=== Assigned task ===
Quote the lines below from the one containing "Task: Select the edit-points curve tool" to the final line, both ends included; exclude the pictures.

(Saved data entries)
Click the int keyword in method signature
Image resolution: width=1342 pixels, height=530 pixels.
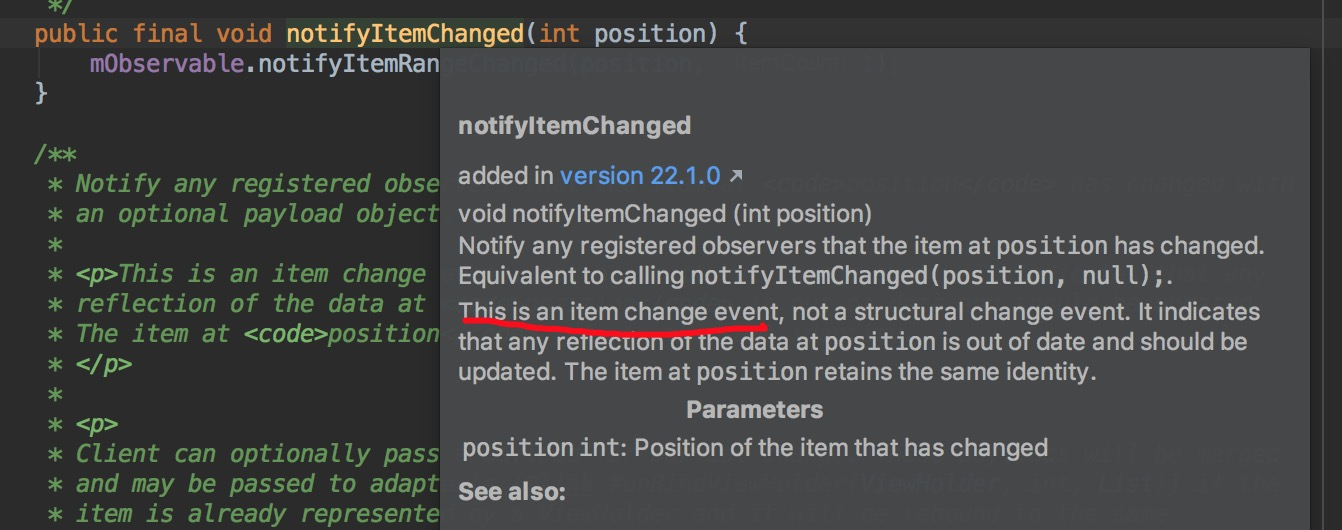tap(559, 33)
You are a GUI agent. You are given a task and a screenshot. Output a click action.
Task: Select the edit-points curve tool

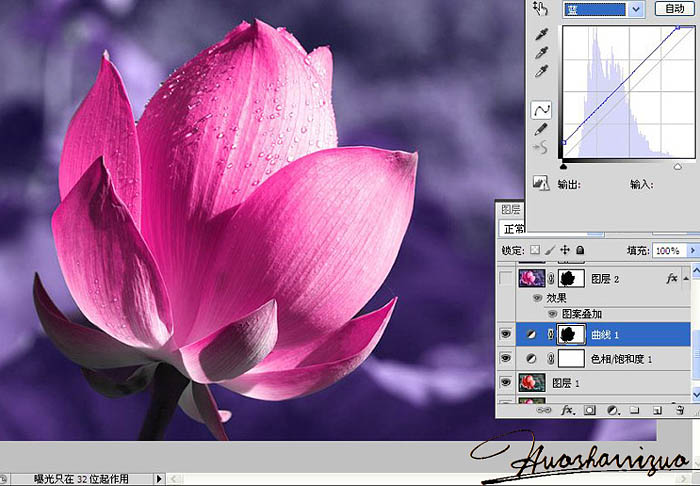[x=541, y=110]
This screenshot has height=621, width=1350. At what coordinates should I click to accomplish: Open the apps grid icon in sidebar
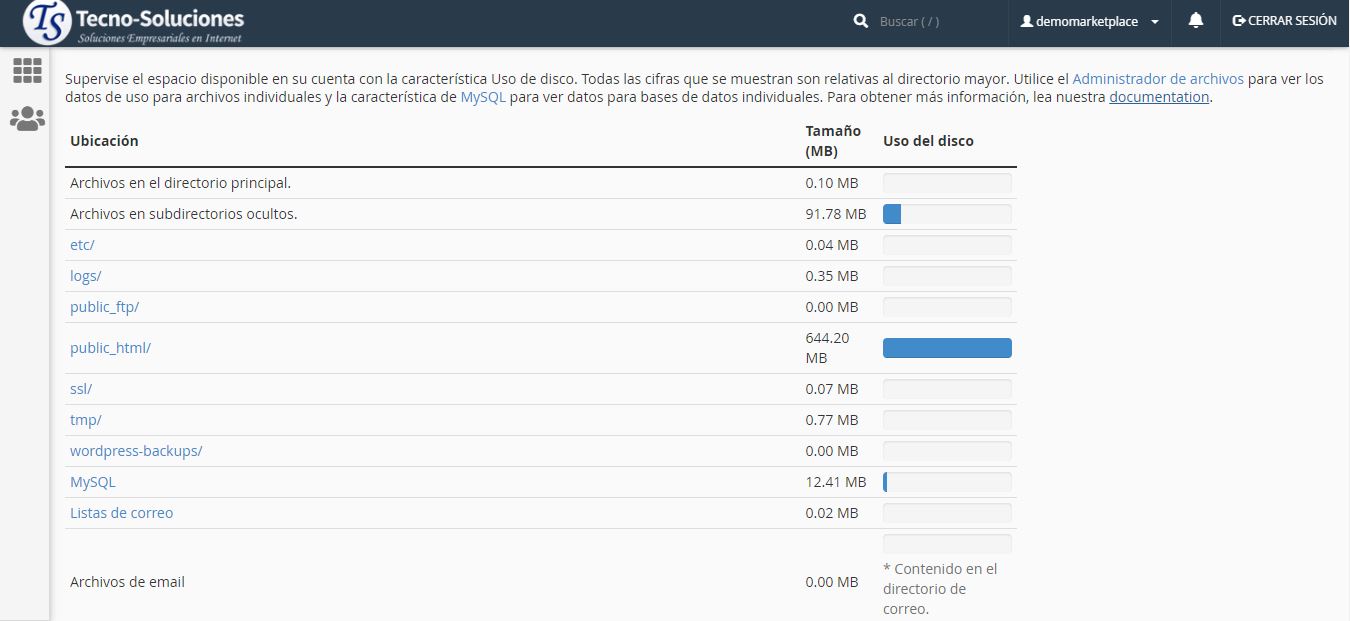pos(27,70)
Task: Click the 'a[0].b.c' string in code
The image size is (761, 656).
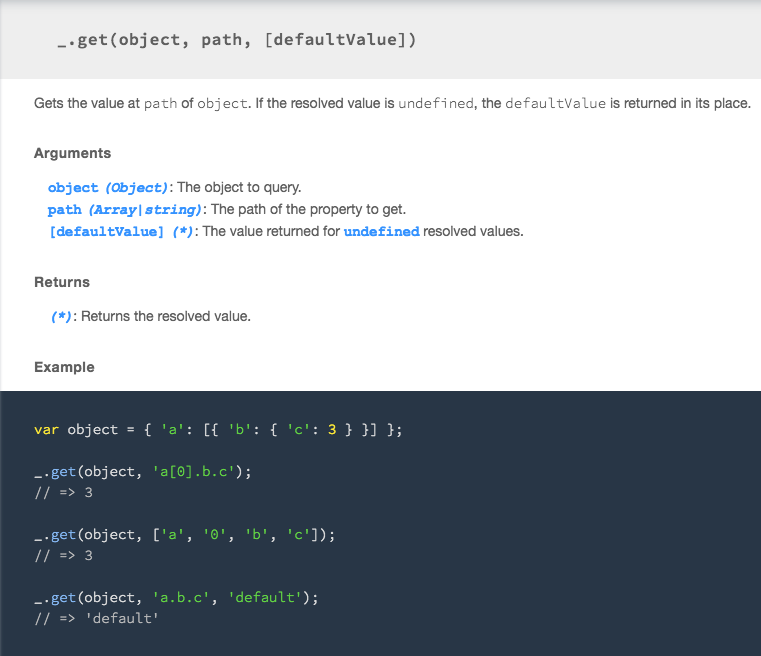Action: tap(194, 472)
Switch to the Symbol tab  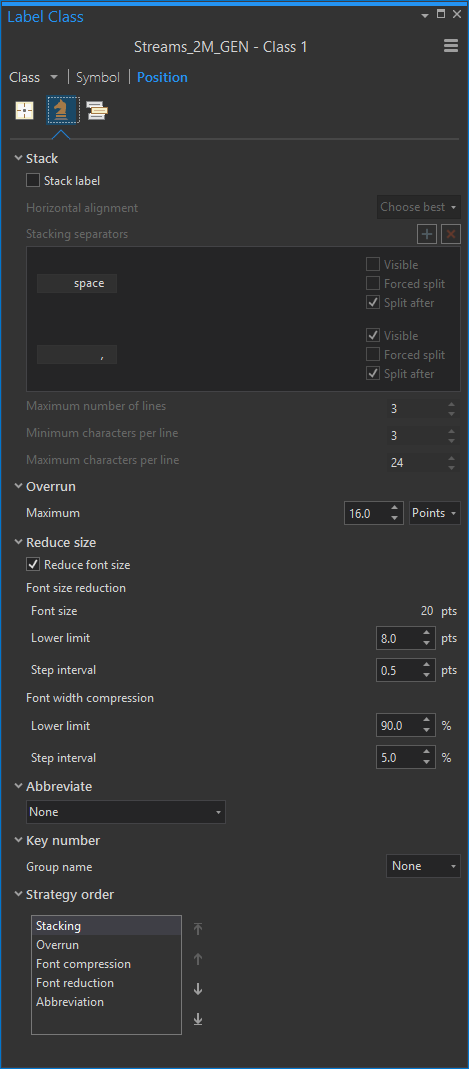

=== Exercise answer ===
Task: Select the edit-points curve tool

[x=541, y=110]
This screenshot has height=621, width=1350. At what coordinates should I click to accomplish: Open the apps grid icon in sidebar
pos(27,70)
Task: Click the 'a[0].b.c' string in code
The image size is (761, 656).
Action: tap(194, 472)
Switch to the Symbol tab  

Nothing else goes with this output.